How do developers verify that a piece of code is doing what they think it should be doing? The correct answer would be to write a proof accompanying the code. The problem though is that, as code changes, the proof becomes outdated. And, to top it, proofs aren’t easy to write and aren’t automatically executable by a computer. So, what we really need is some sort of executable proof. We strike a balance and write what we call tests. More specifically, unit tests.
Unit tests are an expression of intent, though not as foolproof as a machine verifiable proof is, but nevertheless they are good enough for most settings. The good thing with unit tests is that they never go out of sync with code. Rather, they tell you when they go out of sync. So every time a code changes, it forces you to change the test or vice versa. It gives us what we call a safety net for the original author’s intent.
When we build “systems”, they are generally composed of multiple inter-connected modules or components. Unit tests aren’t effective enough to validate the functionality of these systems. The problem gets harder when the behavior of these systems changes when the data that is exchanged between them changes. Most of the practices of building better, reliable software, focus on ensuring that components which integrate and work as a single system have “integration” tests.
What we don’t understand is integration tests only cover the contracts, plus it’s painful to manage as components increase or change frequently. What we need is a way to assert within individual modules that the assumptions around the data hold true beyond their boundaries. For example, in our setting here at Indix, since we are dealing with product information, saying price is never zero could be an assumption for a module. However, it might be perfectly valid for the component that produces that information – in case you are wondering, there are products which are priced at $0.00 on the “internet.”

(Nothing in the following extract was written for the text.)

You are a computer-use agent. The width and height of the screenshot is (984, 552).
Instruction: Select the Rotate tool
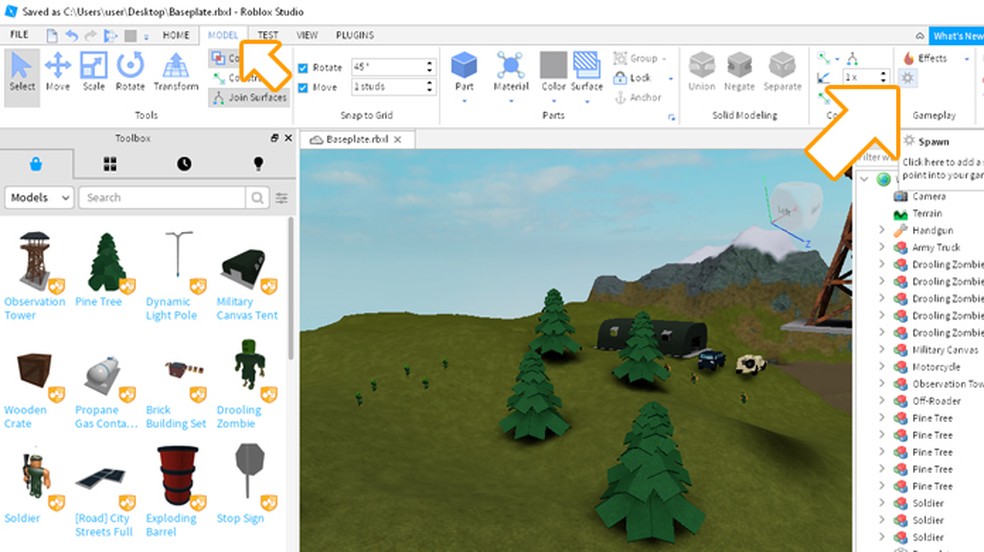130,72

Our system deals with a lot of data. The data usually comes from different sources with varied levels of quality. The assumptions that we have around the data don’t hold true across various components. What we would really like to have is “unit tests” for the entire system from a data perspective. It would be nice to get some amount of confidence/safety for “data” that unit tests provide for “code”.
How do we manage to do that?
The moment we hear stats, most of us start thinking about response times, latency, system performance, CPU usage, etc. Well, we need those plus we need to have more information about the output produced by the various modules. We collect lots and lots of stats in every module and those stats allow us to establish the assumptions we have about the data. Every time we make algorithmic progress or run a data cleanup or heuristic updates, we have these before-after stats that tell us if we are heading in the right direction.

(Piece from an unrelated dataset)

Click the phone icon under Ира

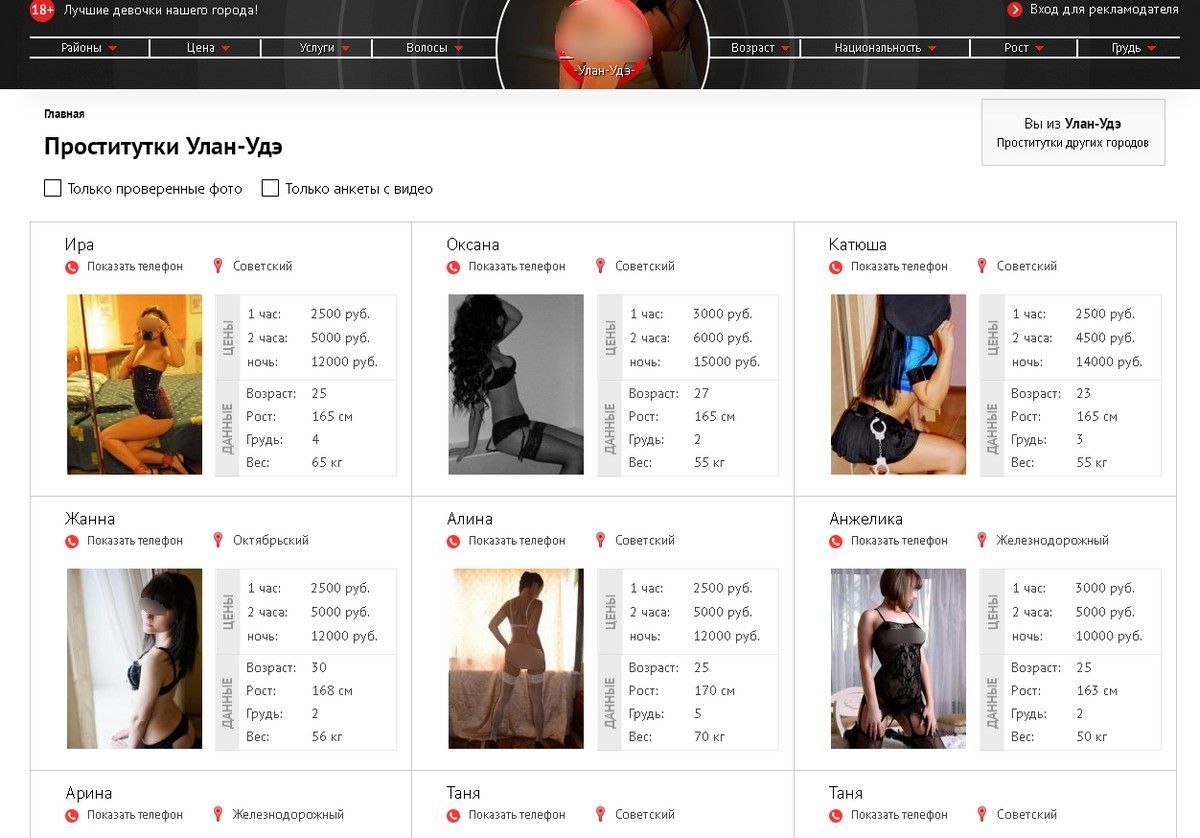[72, 267]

Most of our data pipeline is built on the MapReduce framework that runs either as micro or whole batches. As we were learning the ropes, we wrote stats jobs that ran on the output of each job and produced numbers that we used as a way to promote code plus data artifacts. This used to be easy when we had fewer number of individual modules, and the number of in and most of the stats we ran just counted this or that. We were really re-inventing these stats jobs for every module we had. As a first step, we wanted to generalize it a bit to be used across various modules, and input/output data formats.
Our attempt at generalizing the various stats jobs into a library ended with the algebraic notion of monoids. Though it’s a pretty simple algebraic structure, it expresses most of our stats’ needs.
Before we go ahead and understand how monoids solved our problems, let’s look at what monoids are. To be precise, they are categories with a single object in it. That’s the categorical notion of it. The algebraic notion of it is even simpler and straightforward to understand.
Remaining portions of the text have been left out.